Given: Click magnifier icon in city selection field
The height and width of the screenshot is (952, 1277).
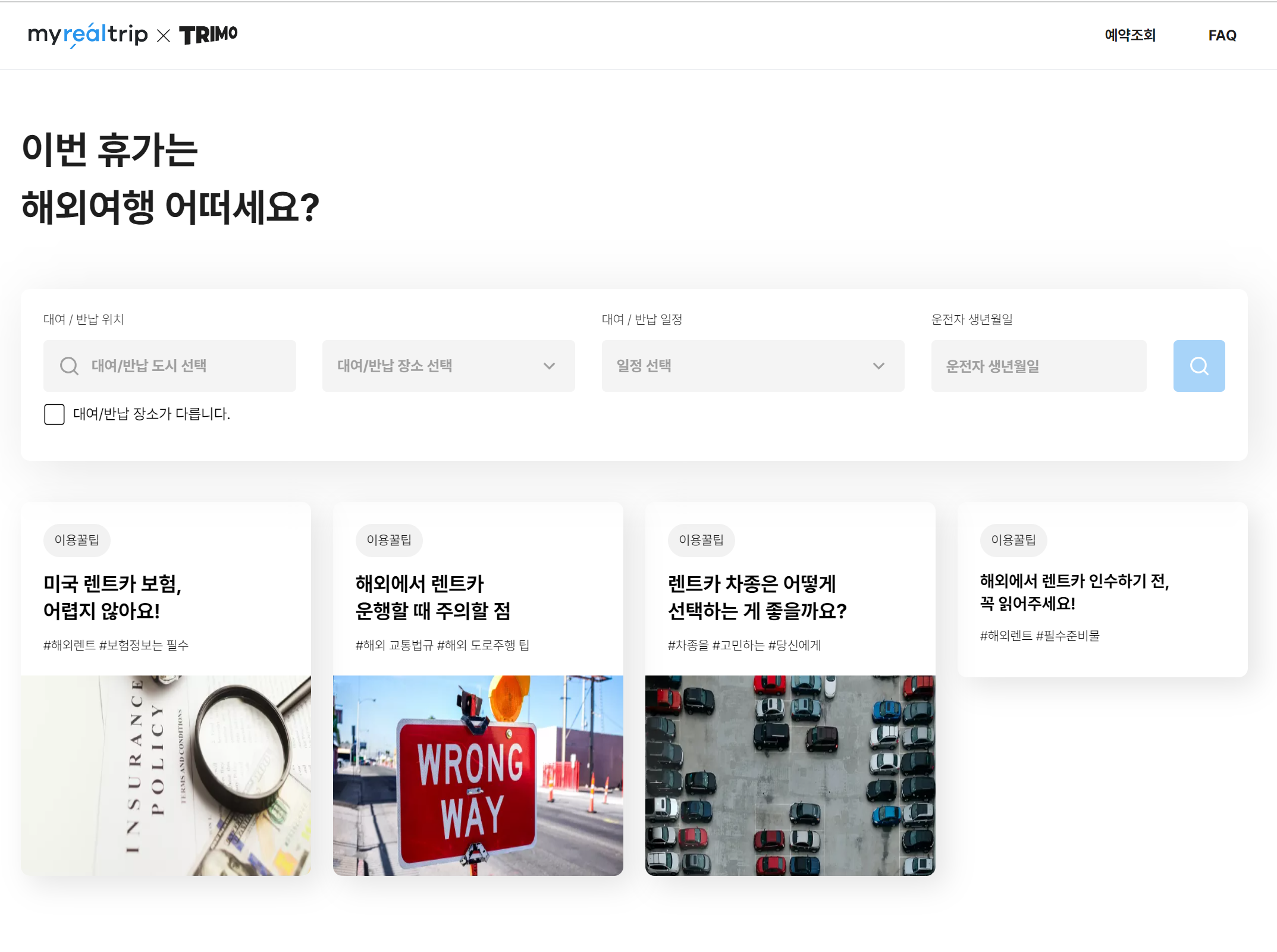Looking at the screenshot, I should point(69,366).
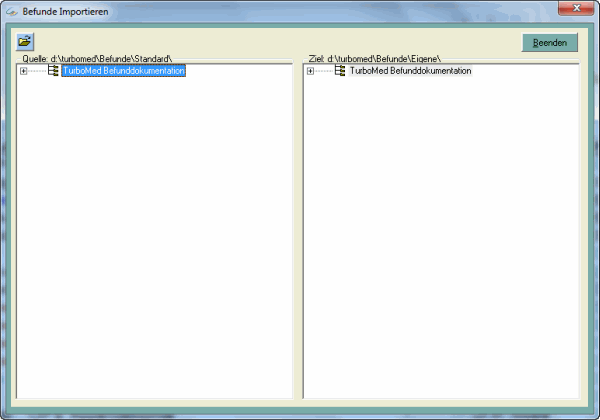This screenshot has height=420, width=600.
Task: Click the divider between source and target panes
Action: (x=298, y=230)
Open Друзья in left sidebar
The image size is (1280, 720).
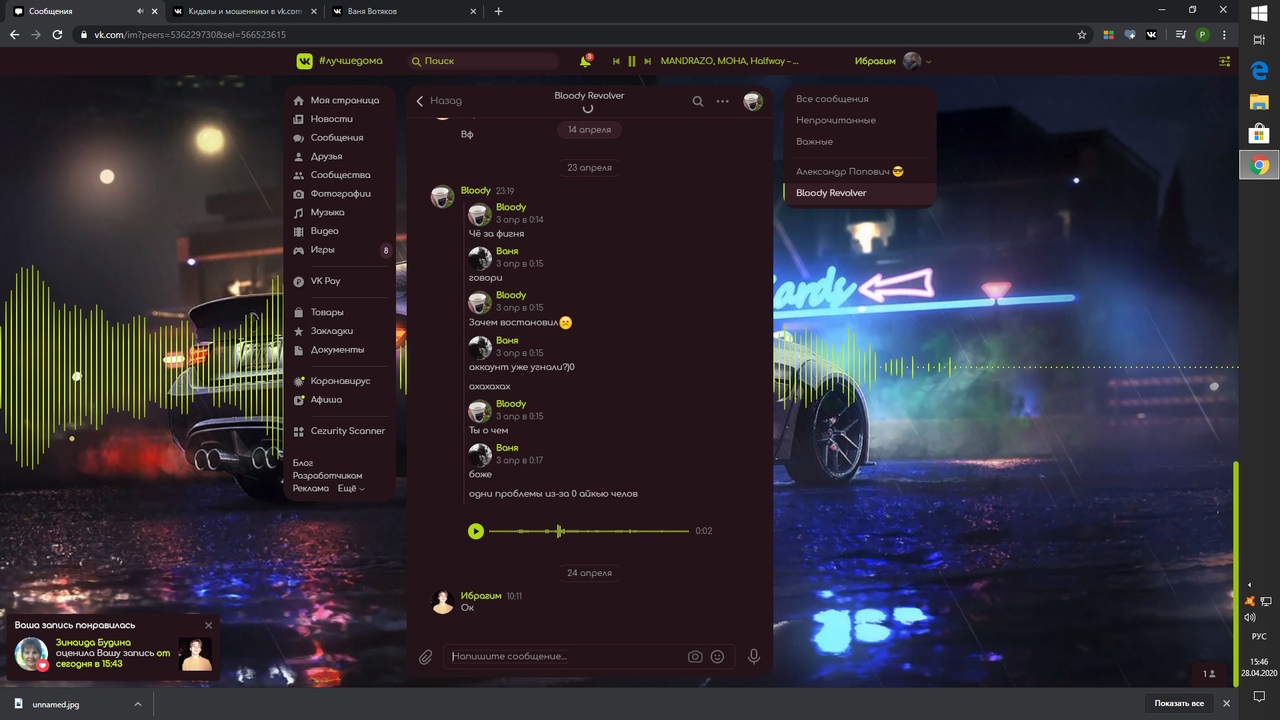pos(326,157)
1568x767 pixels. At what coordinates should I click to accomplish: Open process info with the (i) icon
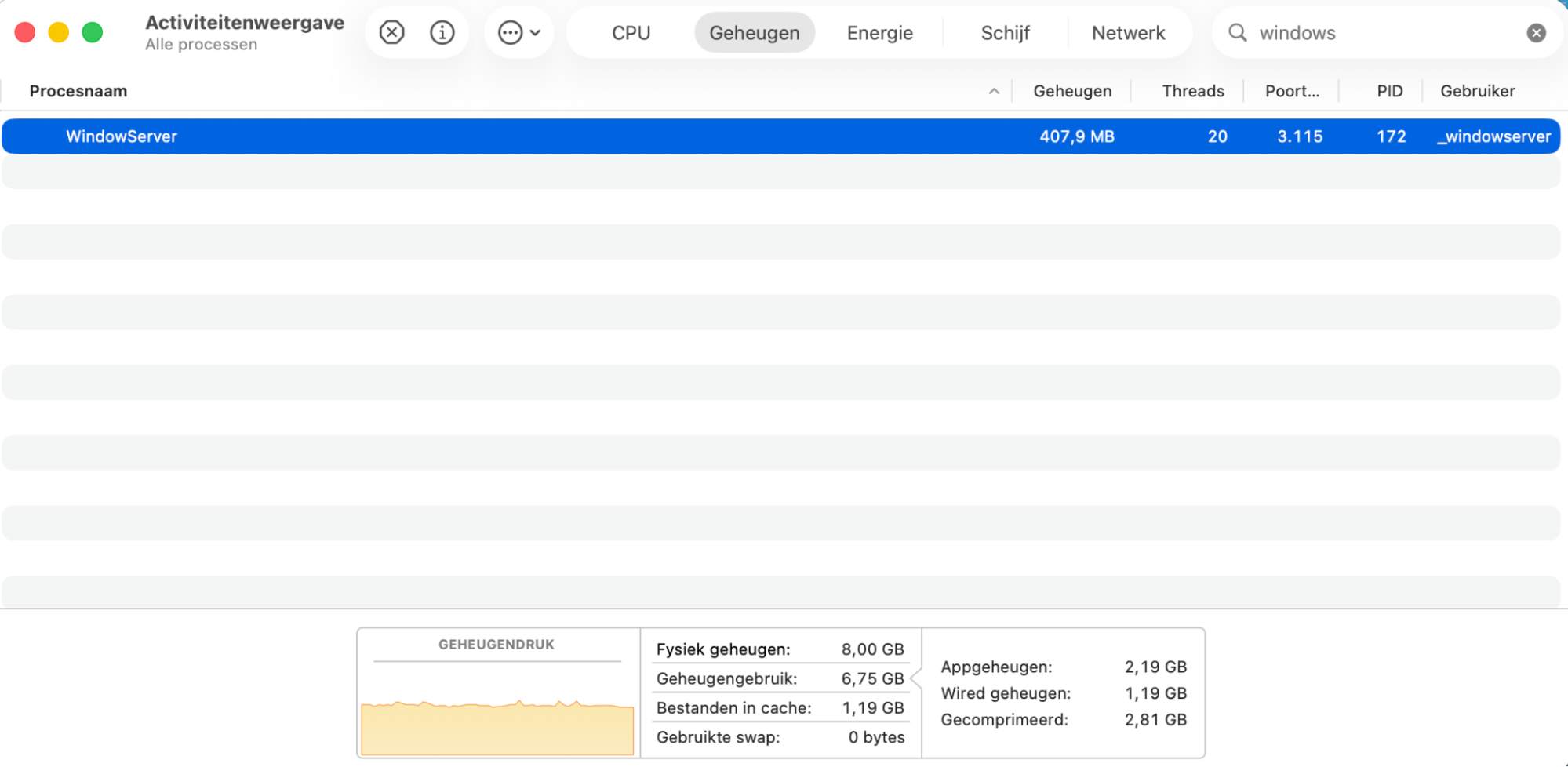coord(442,32)
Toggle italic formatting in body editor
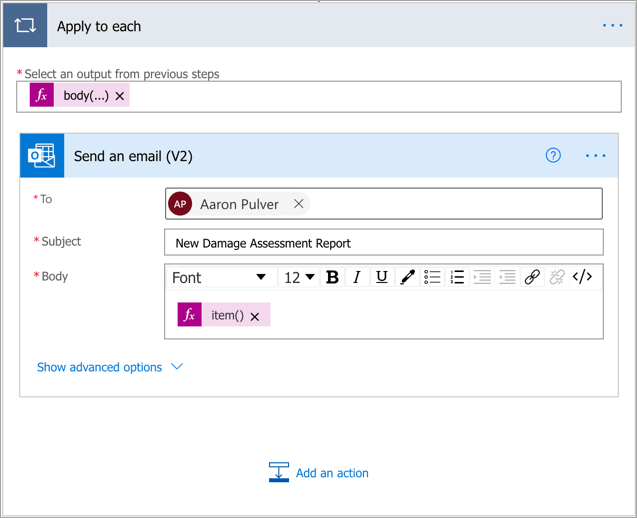 pyautogui.click(x=357, y=277)
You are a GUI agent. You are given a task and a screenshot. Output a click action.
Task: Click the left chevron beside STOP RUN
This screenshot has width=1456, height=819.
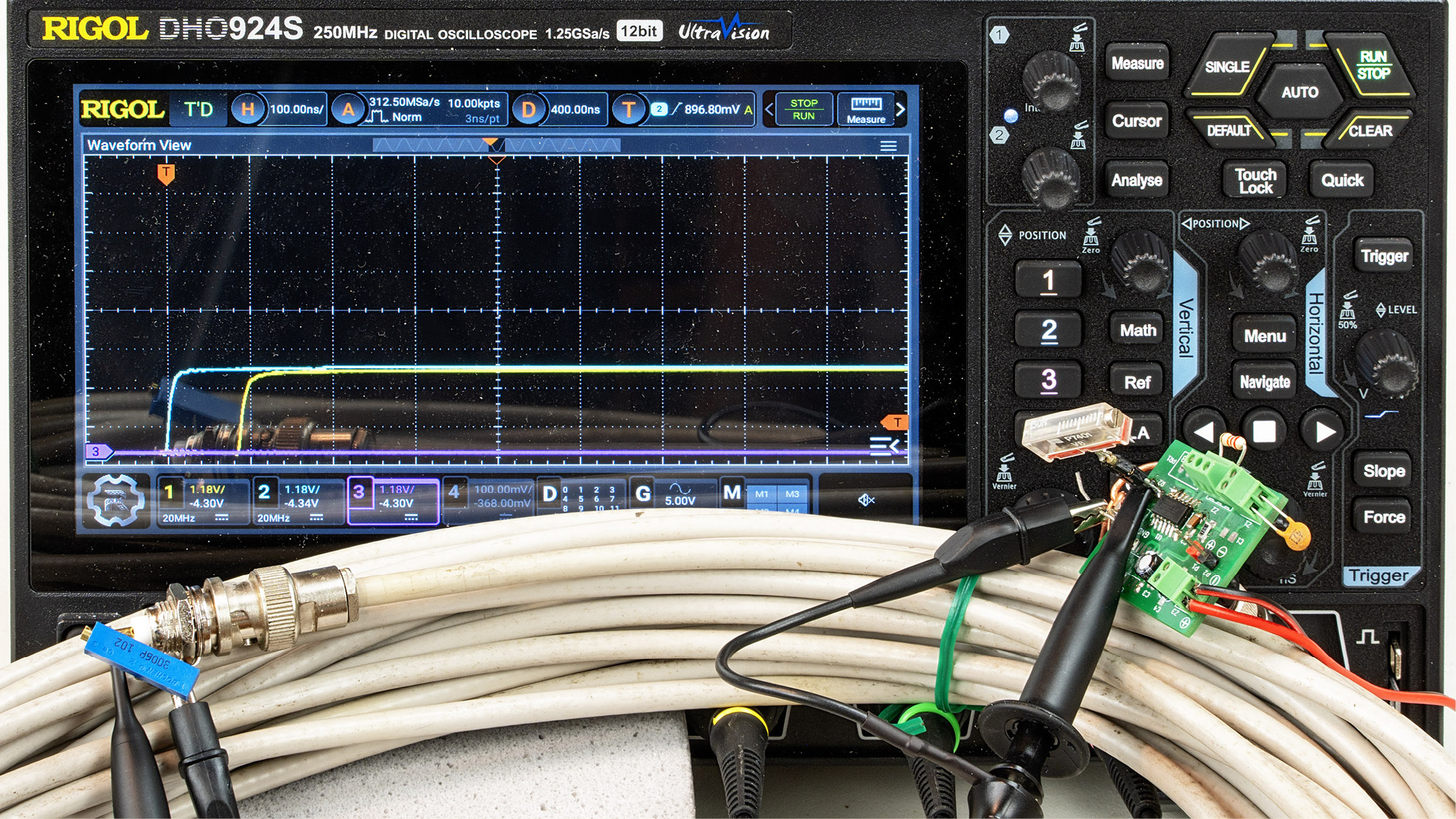point(769,110)
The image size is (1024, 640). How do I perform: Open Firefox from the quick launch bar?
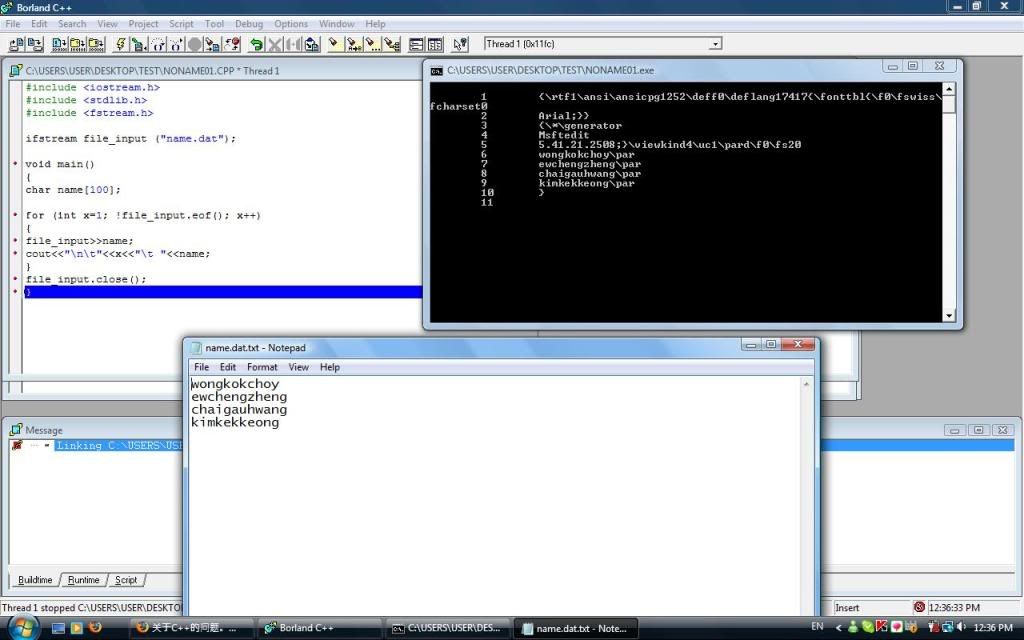(x=96, y=628)
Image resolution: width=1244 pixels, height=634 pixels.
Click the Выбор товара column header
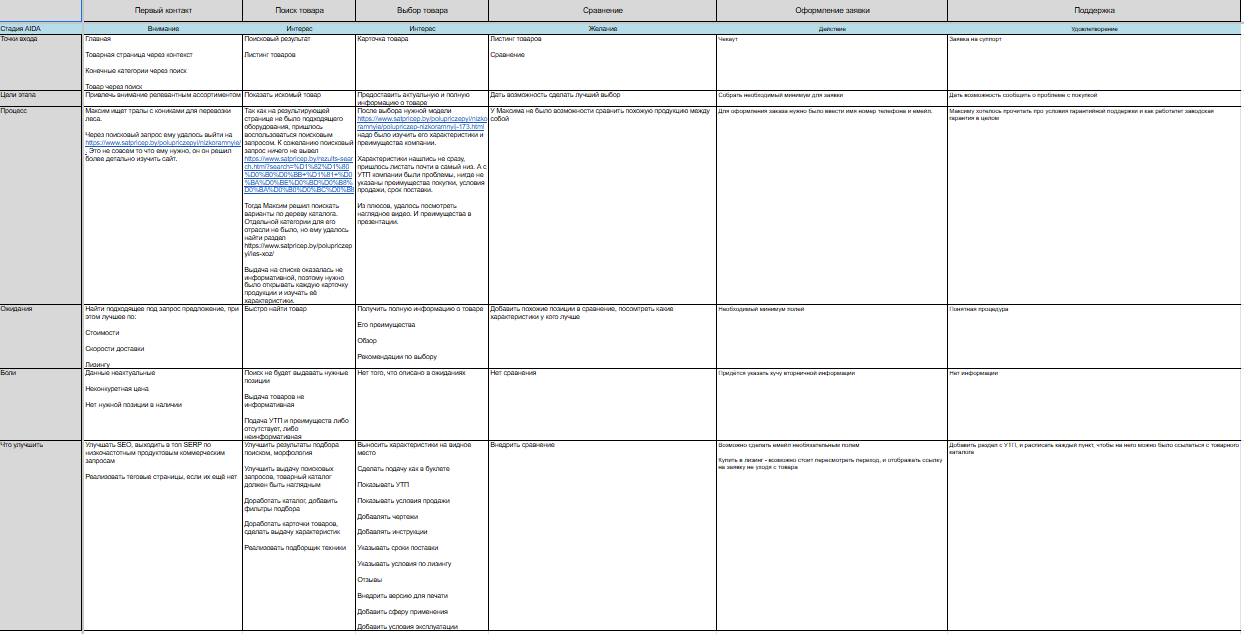[422, 10]
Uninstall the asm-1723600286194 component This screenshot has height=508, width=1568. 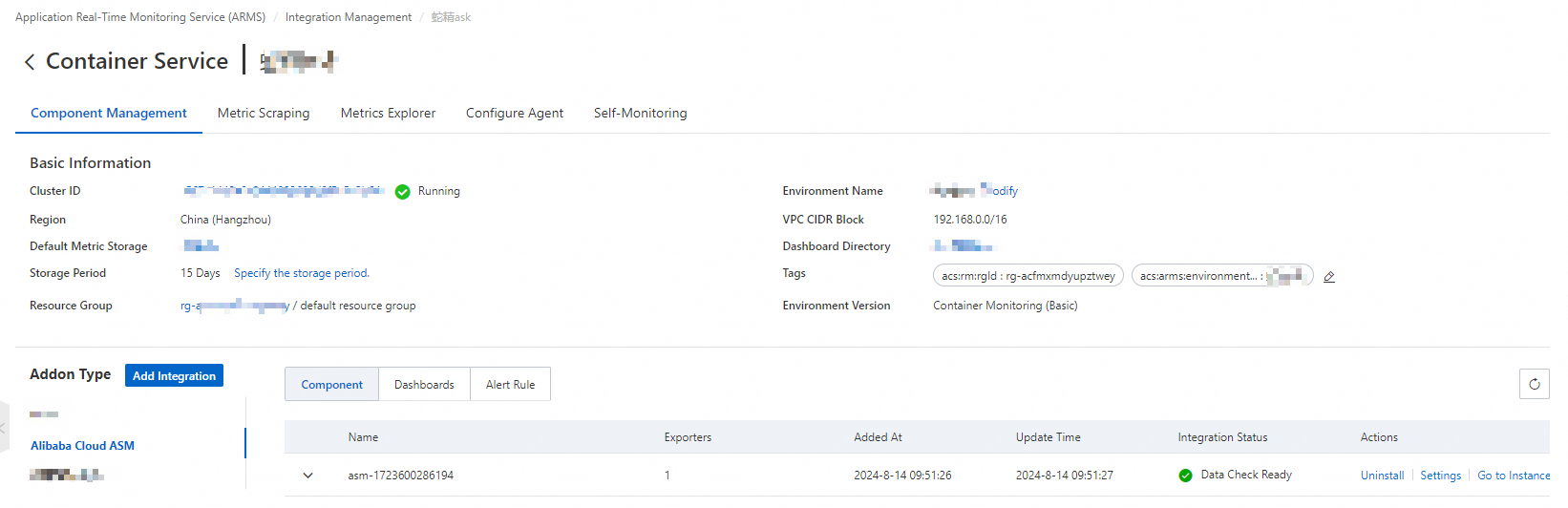click(x=1382, y=476)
* * * * *
What to produce >> In the records, take the lines from the one containing "Toggle italic formatting in body editor" through the one containing "(x=96, y=628)", inclusive, and write them out again with "screenshot" swapped for "screen capture" and everything else unchanged. Leave the pictures out of your answer.

Exercise solution >>
Toggle italic formatting in body editor
 pyautogui.click(x=357, y=277)
You are a GUI agent. You are given a task and a screen capture. Output a click action.
Task: Click the left chevron beside STOP RUN
This screen capture has width=1456, height=819.
point(769,110)
The image size is (1024, 640). How do I perform: Open Firefox from the quick launch bar?
(x=96, y=628)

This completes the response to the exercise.